So you can try something like this:
/etc/rc.local:
LUA_INIT=/etc/luaenv.lua
/etc/luaenv.lua:
package.path=os.getenv('HOME')..'/lua;'..package.path
-- or:
-- package.path='/opt/common/lua/'..os.getenv('USER')..';'..package.path
and ask every user to put their modules in their home directories, in
~/lua or /opt/common/lua/<username>.
There seems to be misunderstanding (probably because I was using the
word 'user' in a confusing way). What happens in fact is:
-- assuming the program directory is somepath/plugin
-- programmer John adds a bunch of his scripts and modules, that must be
installed in a subtree somepath/plugin/John.

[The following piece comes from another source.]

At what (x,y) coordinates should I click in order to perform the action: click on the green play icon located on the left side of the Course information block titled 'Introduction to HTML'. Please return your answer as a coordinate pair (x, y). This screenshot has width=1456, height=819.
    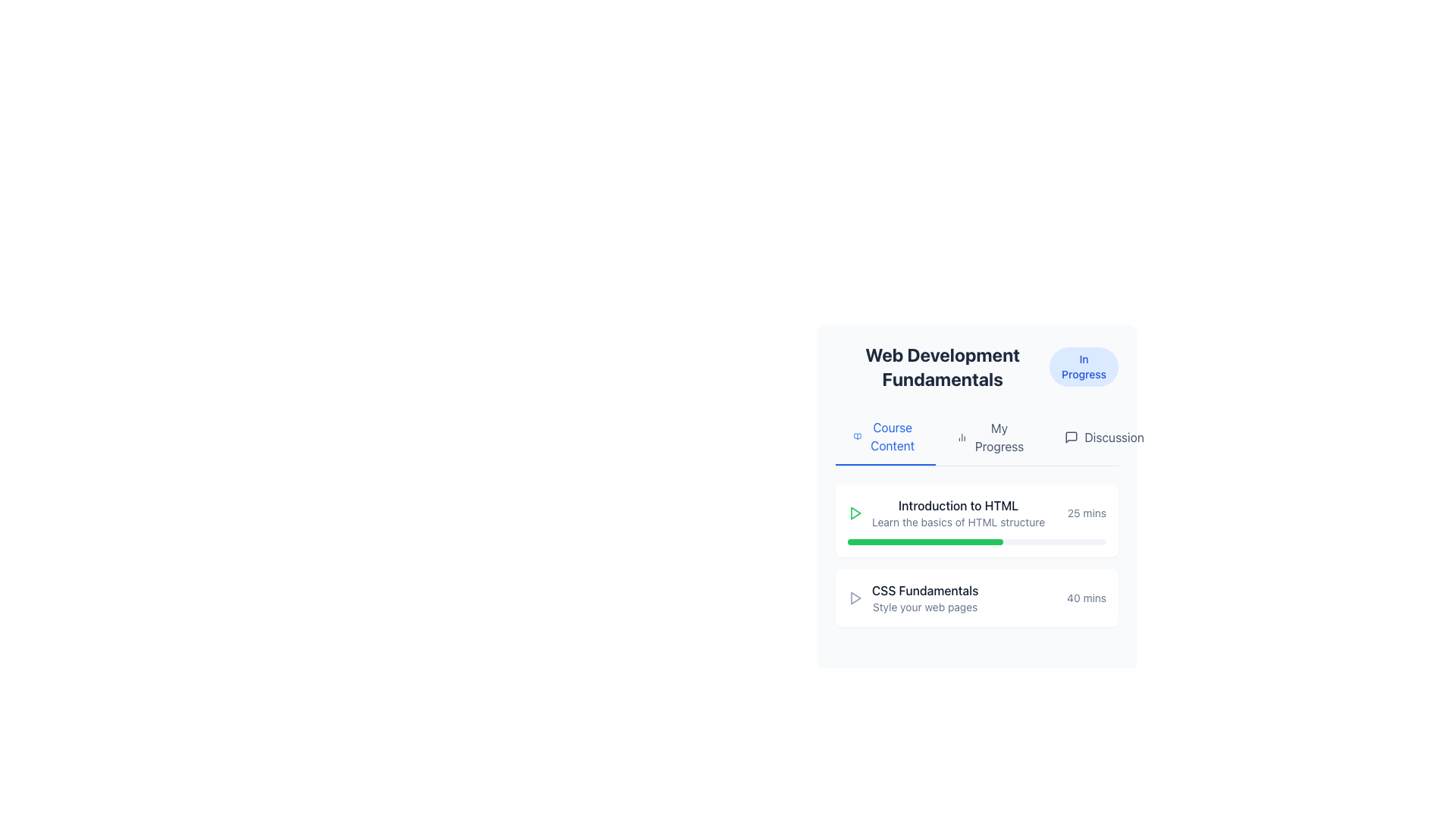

His initialization script
adds somepath/plugin/John/?.lua in front of package.path, and adds a
bunch of menu items to the main program's menu.
-- programmer Ann adds a bunch of her scripts and modules, that must be
installed in a subtree somepath/plugin/Ann. Her initialization script
adds somepath/plugin/Ann/?.lua in front of (already modified)
package.path, and adds another bunch of menu items to the main program's
menu.
-- there can be quite a few "programmers"
-- user Jim installs: the main program + John's scripts + Ann's scripts
-- user Jim can at any moment invoke *any* script, via the program menu
or a hot key
-- in the invoked script, require 'somelib' could access a wrong module,
if both John and Ann happened to have a module named 'somelib'.
Hopefully, it is more clear now. Sorry for verbosity.